May 17, 2026

Agent Cost Catastrophes: Six Real Patterns That Blow Up Your AI Budget

The most expensive AI agent mistakes are not random. They are predictable patterns that show up across codebases once you know what to look for. Here are six that reliably cause runaway spend.

Why agent costs spike

Most teams that run into AI cost problems did not make one big mistake. They made six small ones that compounded. The patterns below show up repeatedly in agent codebases once you start measuring at the token level. Most of them are fixable in an afternoon.

1. The context accumulation loop

A multi-turn agent appends every previous response to the next prompt. After 10 turns, the context window is 90% previous output. You are paying to re-process everything the agent already said, every single call.

Fix: implement a context manager that keeps only the most recent N turns, or summarizes older turns into a compact digest. A well-tuned summarization step typically reduces context window usage by 60-80% for conversation-heavy agents with no meaningful quality loss.
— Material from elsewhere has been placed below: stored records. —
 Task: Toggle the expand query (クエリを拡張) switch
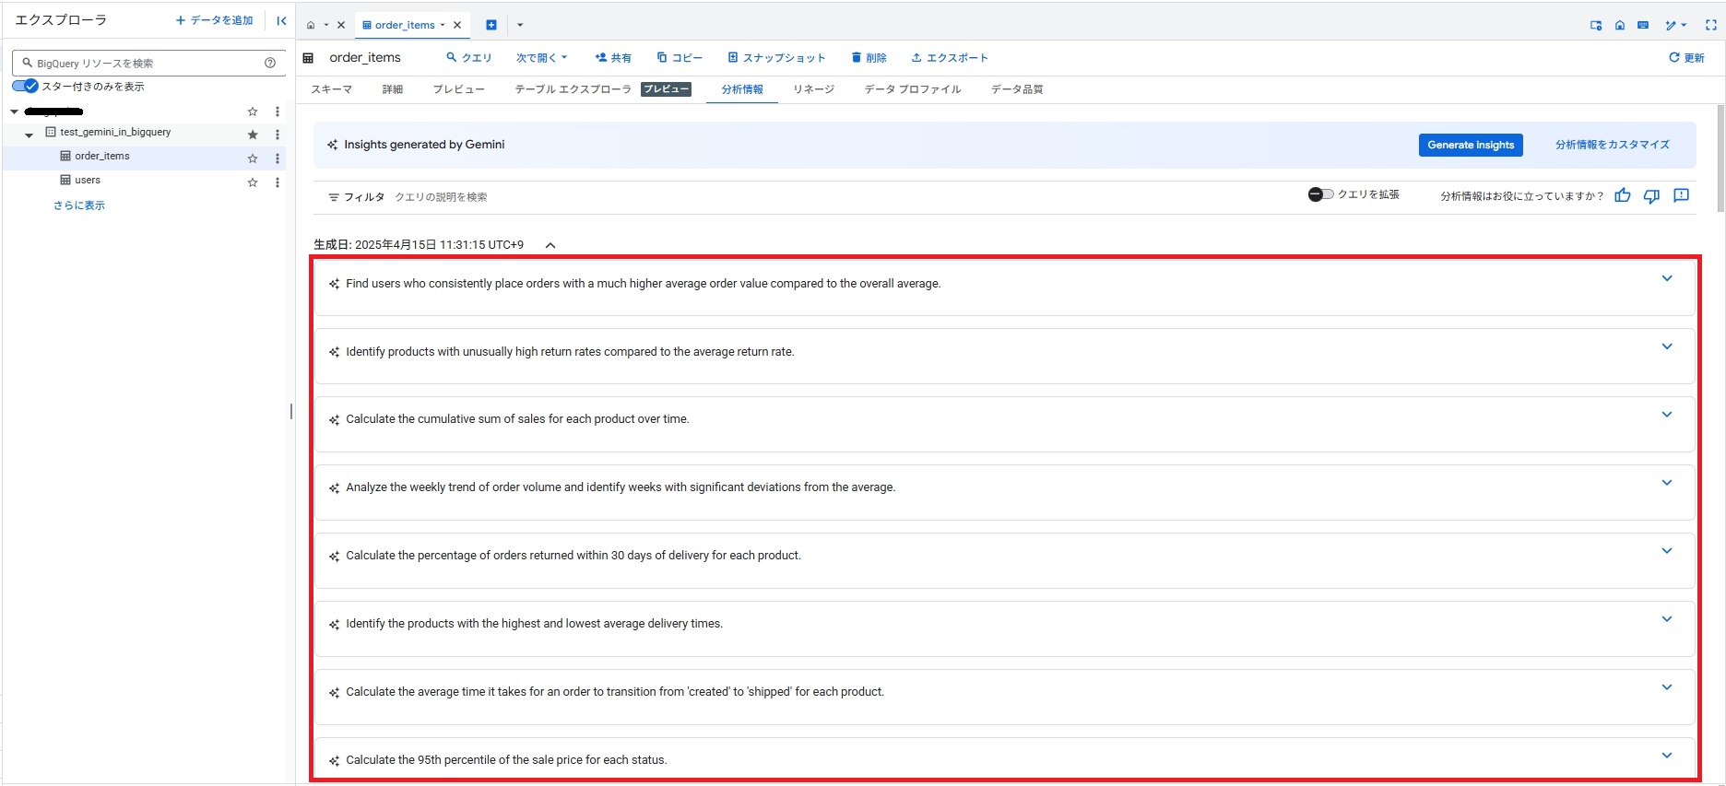[x=1320, y=194]
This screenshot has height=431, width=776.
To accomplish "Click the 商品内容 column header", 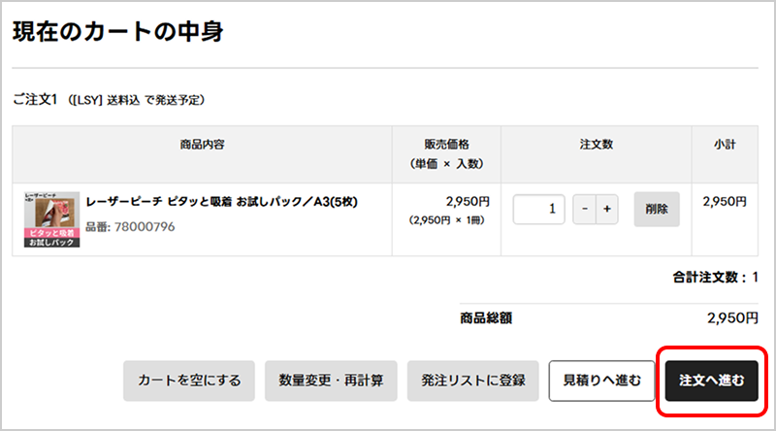I will [x=202, y=144].
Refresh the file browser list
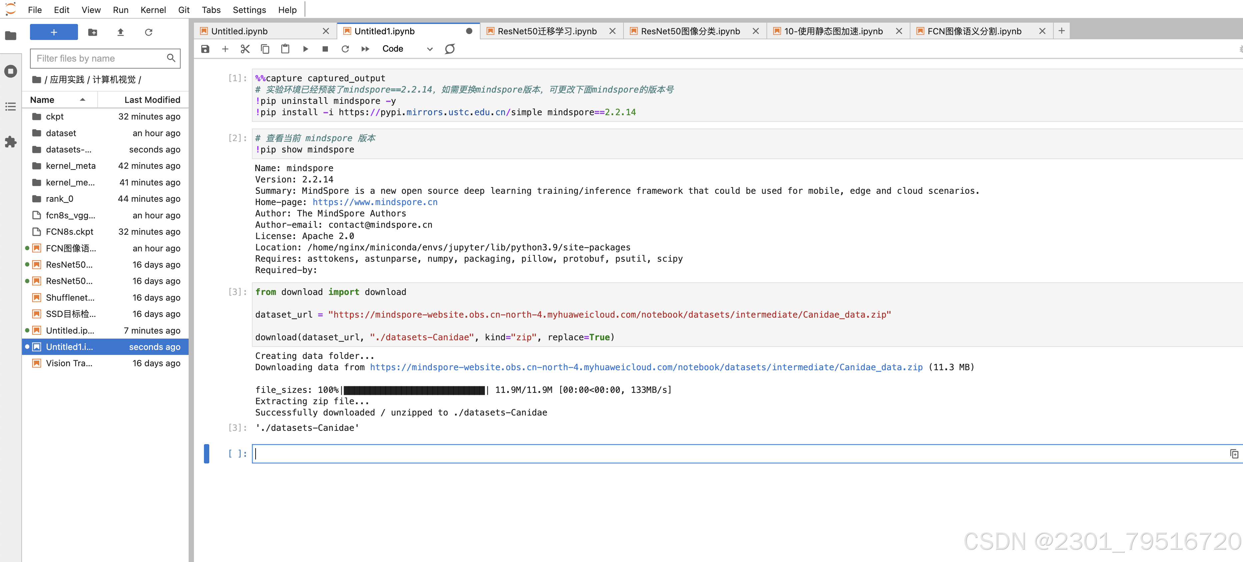The height and width of the screenshot is (562, 1243). point(149,32)
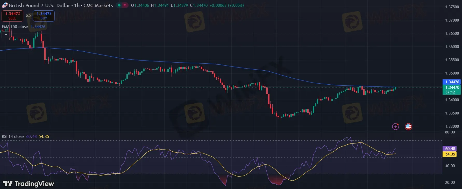The height and width of the screenshot is (189, 462).
Task: Click the purple RSI 60.48 axis label
Action: tap(450, 149)
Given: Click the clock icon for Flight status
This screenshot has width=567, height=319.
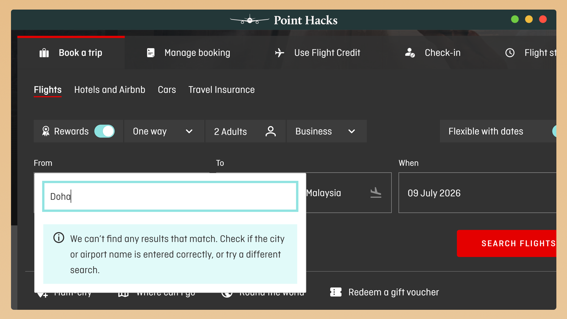Looking at the screenshot, I should click(x=510, y=53).
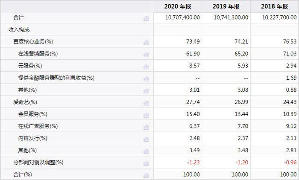Click the 10,707,400.00 total cell
This screenshot has height=180, width=299.
point(182,17)
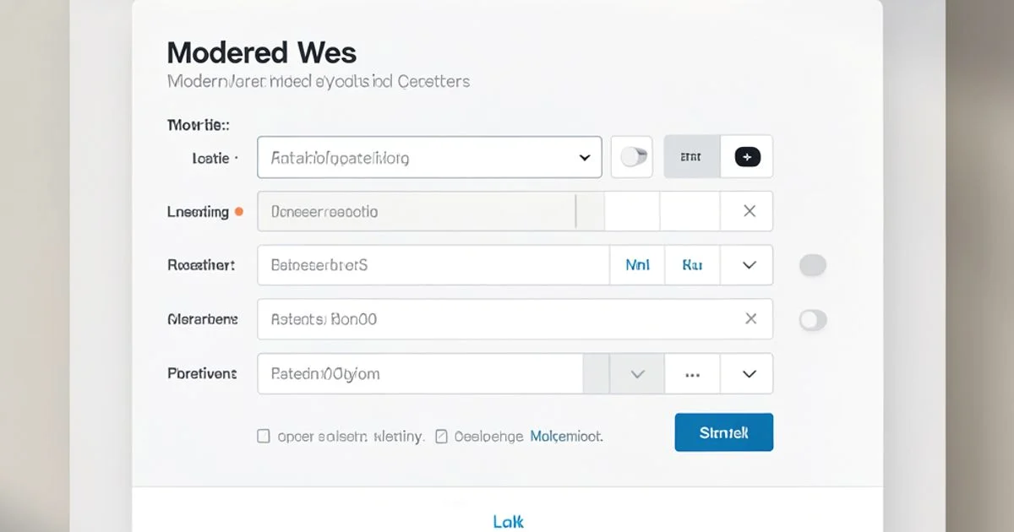The width and height of the screenshot is (1014, 532).
Task: Toggle the switch next to first dropdown
Action: point(632,157)
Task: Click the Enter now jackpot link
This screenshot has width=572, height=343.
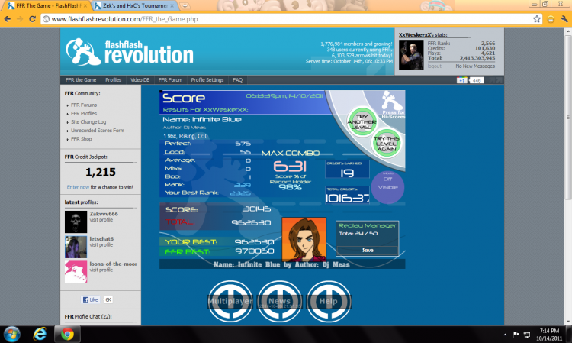Action: tap(78, 187)
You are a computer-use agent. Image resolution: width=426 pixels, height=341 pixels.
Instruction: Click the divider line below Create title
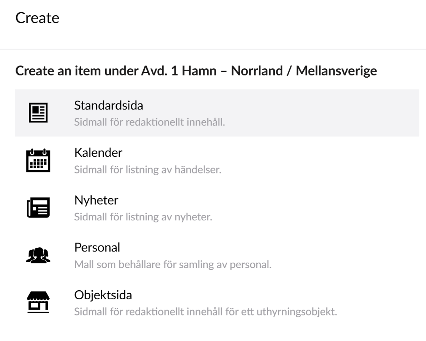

2. Expensive model on cheap tasks

Claude Opus on classification tasks. GPT-5.4 on document chunking. It sounds like a caricature, but it is common. Teams default to the best model for the whole pipeline and never route by task complexity.

Real numbers: classifying a support ticket (determine category, priority, department) on Opus costs roughly $0.050 per call. On Haiku: $0.002. For a team processing 5,000 tickets per month, the difference is $240/month vs $10/month for the same output quality. The expensive model is not 25x better at binary classification.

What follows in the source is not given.